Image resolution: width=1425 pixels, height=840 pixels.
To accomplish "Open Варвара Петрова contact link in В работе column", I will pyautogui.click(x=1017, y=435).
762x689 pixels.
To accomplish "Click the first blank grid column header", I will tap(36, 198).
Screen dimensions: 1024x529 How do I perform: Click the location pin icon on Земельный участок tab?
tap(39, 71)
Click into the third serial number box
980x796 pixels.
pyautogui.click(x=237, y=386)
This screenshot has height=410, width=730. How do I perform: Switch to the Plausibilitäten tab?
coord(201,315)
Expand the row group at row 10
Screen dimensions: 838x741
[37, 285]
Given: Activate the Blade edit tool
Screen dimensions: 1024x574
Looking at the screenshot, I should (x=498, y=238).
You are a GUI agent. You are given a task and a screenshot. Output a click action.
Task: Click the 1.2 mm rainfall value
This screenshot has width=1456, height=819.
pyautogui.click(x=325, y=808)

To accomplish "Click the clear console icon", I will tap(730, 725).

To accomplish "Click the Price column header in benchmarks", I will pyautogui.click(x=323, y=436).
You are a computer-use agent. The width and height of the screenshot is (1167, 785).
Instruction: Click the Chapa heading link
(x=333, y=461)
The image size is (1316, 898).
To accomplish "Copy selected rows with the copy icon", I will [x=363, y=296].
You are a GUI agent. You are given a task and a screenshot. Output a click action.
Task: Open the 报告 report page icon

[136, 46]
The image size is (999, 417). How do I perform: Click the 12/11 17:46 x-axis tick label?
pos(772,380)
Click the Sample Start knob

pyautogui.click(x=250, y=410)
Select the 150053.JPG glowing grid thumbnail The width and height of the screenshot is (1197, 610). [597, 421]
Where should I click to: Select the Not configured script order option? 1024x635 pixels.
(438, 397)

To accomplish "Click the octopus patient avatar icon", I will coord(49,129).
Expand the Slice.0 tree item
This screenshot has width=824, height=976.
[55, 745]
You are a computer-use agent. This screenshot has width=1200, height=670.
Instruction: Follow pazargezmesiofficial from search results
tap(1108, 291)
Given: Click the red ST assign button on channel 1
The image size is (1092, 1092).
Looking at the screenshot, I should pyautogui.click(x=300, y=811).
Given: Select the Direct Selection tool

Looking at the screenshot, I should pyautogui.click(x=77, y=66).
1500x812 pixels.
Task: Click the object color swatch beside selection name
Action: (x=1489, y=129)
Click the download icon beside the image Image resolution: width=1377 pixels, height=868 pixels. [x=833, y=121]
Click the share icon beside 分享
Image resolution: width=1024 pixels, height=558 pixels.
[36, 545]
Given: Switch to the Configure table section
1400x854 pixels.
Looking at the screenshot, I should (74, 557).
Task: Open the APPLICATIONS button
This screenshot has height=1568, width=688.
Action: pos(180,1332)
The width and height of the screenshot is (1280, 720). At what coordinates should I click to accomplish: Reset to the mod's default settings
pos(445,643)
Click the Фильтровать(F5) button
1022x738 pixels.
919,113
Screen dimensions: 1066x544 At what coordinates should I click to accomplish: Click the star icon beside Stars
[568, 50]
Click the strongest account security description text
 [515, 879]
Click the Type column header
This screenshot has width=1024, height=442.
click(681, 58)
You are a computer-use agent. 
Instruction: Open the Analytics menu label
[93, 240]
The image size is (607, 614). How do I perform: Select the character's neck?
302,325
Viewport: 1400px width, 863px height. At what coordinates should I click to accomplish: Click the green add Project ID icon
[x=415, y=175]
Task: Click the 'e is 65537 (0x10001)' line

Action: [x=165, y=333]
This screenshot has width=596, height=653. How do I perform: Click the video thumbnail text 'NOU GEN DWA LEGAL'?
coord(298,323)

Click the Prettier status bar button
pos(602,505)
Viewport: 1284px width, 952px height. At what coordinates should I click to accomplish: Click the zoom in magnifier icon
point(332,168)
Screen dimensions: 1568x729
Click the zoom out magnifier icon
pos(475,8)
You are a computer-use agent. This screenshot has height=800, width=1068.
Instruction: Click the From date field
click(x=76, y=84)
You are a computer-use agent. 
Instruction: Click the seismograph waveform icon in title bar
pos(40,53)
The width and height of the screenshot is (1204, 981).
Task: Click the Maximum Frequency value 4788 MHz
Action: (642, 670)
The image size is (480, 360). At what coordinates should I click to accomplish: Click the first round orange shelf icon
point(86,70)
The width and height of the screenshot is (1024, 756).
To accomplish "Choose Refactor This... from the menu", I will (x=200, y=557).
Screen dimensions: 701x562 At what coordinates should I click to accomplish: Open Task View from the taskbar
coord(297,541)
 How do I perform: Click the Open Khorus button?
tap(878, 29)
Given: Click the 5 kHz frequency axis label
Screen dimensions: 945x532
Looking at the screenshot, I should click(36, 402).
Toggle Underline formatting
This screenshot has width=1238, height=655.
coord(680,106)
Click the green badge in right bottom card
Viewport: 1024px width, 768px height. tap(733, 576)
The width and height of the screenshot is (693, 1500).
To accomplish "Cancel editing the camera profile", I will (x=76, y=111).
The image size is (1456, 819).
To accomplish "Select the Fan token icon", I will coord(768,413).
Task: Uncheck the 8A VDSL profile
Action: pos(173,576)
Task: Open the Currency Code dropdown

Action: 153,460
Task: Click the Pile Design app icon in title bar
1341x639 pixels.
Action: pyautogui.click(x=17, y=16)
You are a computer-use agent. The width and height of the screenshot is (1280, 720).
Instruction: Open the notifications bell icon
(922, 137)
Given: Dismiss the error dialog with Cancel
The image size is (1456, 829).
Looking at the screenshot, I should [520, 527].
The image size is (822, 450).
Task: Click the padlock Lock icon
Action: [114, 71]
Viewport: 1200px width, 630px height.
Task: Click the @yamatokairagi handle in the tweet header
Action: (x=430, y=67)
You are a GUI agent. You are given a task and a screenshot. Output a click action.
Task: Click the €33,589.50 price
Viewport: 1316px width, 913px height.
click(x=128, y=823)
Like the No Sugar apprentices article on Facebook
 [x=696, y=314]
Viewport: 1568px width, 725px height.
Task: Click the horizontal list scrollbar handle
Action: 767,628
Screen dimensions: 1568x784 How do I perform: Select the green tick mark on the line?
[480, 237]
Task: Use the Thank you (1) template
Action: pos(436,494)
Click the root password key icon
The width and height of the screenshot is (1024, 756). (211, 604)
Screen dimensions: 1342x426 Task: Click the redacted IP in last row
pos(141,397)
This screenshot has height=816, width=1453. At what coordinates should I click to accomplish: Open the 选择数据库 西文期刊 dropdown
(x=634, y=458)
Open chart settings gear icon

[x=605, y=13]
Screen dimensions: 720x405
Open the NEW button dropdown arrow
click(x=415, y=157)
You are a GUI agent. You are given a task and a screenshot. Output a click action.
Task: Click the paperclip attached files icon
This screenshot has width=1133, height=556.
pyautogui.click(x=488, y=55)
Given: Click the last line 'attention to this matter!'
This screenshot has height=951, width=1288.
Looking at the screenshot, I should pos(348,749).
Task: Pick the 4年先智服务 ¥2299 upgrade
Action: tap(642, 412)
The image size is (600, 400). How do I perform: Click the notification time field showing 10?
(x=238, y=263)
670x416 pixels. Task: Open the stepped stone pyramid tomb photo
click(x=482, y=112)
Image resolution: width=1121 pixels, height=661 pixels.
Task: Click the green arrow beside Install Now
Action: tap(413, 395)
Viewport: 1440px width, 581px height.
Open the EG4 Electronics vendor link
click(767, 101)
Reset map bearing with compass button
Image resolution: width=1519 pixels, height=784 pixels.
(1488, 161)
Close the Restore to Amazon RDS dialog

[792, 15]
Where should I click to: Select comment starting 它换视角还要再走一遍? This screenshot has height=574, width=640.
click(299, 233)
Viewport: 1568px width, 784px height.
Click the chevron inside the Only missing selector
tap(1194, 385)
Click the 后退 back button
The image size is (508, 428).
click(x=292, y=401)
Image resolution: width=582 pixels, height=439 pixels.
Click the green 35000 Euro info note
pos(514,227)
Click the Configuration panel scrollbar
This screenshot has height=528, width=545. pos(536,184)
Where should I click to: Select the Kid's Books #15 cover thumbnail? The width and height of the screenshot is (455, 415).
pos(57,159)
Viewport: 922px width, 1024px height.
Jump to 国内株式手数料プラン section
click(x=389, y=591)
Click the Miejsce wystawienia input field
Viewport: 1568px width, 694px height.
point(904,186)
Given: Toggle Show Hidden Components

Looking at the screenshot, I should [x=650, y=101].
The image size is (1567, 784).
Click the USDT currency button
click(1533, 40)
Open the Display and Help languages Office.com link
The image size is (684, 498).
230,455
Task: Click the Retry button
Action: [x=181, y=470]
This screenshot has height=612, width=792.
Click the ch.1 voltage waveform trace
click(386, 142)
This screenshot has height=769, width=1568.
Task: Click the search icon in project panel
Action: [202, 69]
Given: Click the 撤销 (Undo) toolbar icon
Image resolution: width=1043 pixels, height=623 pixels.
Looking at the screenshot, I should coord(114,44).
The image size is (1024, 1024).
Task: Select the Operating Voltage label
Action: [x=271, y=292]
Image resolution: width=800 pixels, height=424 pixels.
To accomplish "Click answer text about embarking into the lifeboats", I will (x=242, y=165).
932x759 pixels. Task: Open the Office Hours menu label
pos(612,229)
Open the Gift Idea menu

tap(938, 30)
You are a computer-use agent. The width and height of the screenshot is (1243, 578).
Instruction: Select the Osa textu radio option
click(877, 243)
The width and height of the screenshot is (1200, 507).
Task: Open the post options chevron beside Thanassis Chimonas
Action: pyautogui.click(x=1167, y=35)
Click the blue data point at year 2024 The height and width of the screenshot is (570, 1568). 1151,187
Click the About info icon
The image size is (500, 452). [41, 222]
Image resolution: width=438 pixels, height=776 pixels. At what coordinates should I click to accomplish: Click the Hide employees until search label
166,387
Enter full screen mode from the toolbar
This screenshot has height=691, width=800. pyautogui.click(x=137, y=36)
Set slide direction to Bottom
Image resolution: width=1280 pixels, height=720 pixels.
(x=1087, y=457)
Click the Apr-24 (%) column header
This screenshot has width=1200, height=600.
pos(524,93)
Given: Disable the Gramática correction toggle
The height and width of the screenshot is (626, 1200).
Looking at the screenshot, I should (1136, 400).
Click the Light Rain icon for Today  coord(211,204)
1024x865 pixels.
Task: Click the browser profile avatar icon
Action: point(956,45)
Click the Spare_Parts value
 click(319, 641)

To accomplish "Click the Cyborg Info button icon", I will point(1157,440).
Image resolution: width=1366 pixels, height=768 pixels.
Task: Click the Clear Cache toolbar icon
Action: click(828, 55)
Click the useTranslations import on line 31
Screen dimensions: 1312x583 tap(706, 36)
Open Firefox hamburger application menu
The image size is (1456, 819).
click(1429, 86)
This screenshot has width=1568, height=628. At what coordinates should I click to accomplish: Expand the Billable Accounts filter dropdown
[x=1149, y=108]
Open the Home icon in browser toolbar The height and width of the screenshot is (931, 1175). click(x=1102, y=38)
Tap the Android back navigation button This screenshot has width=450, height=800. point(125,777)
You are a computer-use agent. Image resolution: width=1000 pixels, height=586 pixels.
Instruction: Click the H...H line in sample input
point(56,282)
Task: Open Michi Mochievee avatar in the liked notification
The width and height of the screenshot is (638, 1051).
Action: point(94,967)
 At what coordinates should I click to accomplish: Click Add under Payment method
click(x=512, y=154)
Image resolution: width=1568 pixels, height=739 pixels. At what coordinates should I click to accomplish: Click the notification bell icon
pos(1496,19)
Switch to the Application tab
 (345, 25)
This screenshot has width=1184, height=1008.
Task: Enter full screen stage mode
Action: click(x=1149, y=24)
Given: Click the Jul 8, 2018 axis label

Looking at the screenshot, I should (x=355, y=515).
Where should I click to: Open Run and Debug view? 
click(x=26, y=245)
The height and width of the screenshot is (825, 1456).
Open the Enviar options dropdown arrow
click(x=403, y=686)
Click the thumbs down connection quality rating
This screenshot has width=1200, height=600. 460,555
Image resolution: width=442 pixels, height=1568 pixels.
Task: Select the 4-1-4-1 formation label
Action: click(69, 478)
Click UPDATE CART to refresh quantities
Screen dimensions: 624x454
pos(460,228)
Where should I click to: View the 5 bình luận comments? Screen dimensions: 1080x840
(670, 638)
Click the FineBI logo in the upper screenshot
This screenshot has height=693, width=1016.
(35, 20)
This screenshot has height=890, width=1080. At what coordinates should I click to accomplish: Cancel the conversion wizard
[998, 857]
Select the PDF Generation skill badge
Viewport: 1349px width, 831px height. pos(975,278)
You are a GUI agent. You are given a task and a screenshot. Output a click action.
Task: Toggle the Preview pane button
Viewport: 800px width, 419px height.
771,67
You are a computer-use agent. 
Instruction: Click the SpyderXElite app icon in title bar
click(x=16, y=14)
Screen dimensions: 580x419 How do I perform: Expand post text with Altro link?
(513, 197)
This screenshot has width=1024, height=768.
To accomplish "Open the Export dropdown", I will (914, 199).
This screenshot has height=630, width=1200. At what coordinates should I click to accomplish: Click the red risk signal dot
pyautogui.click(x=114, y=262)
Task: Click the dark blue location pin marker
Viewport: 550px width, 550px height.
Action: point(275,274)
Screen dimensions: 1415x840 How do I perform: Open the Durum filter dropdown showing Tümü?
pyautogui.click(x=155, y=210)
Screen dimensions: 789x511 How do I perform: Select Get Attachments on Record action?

• • • • • • •

Work to complete >> Give back, unchanged, the run of lines in the listing above that begins at the line containing "has width=1200, height=670." and ends at the line containing "Given: Switch to the Configure table section", both included.

Answer section >>
You are a computer-use agent. This screenshot has width=1200, height=670.
Instruction: Follow pazargezmesiofficial from search results
tap(1108, 291)
Given: Click the red ST assign button on channel 1
The image size is (1092, 1092).
Looking at the screenshot, I should pyautogui.click(x=300, y=811).
Given: Select the Direct Selection tool

Looking at the screenshot, I should pyautogui.click(x=77, y=66).
1500x812 pixels.
Task: Click the object color swatch beside selection name
Action: (x=1489, y=129)
Click the download icon beside the image Image resolution: width=1377 pixels, height=868 pixels. [x=833, y=121]
Click the share icon beside 分享
Image resolution: width=1024 pixels, height=558 pixels.
[36, 545]
Given: Switch to the Configure table section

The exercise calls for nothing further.